Background: Drug-drug interactions (DDI) are an important cause of adverse drug reactions (ADRs). Could large language models (LLMs) serve as valuable tools for pharmacovigilance specialists in detecting DDIs that lead to ADR notifications?

Objective: To compare the performance of three LLMs (ChatGPT, Gemini, and Claude) in detecting and explaining clinically significant DDIs that have led to an ADR.

Design: Observational cross-sectional study.
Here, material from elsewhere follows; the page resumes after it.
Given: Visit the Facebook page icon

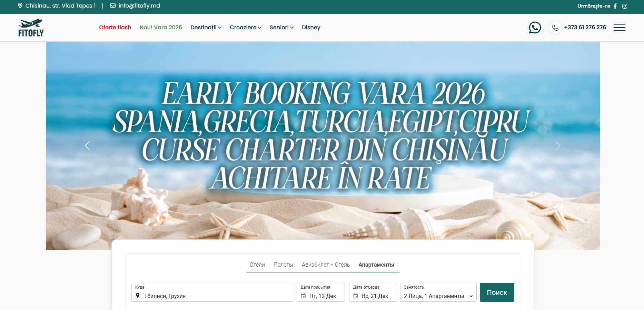Looking at the screenshot, I should (x=615, y=6).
Methods: We used the French National Pharmacovigilance Database to randomly extract Individual Case Safety Reports (ICSRs) of ADRs with DDI (positive controls) and ICSRs of ADRs without DDI (negative controls) registered in 2022. Interaction cases were classified by difficulty level (level-1 DDI being the easiest and level-2 DDI being the most difficult). We give each LLM (ChatGPT, Gemini, and Claude) the same prompt and case summary. Sensitivity, specificity, and F-measure were calculated for each LLM in detecting DDIs in the case summaries.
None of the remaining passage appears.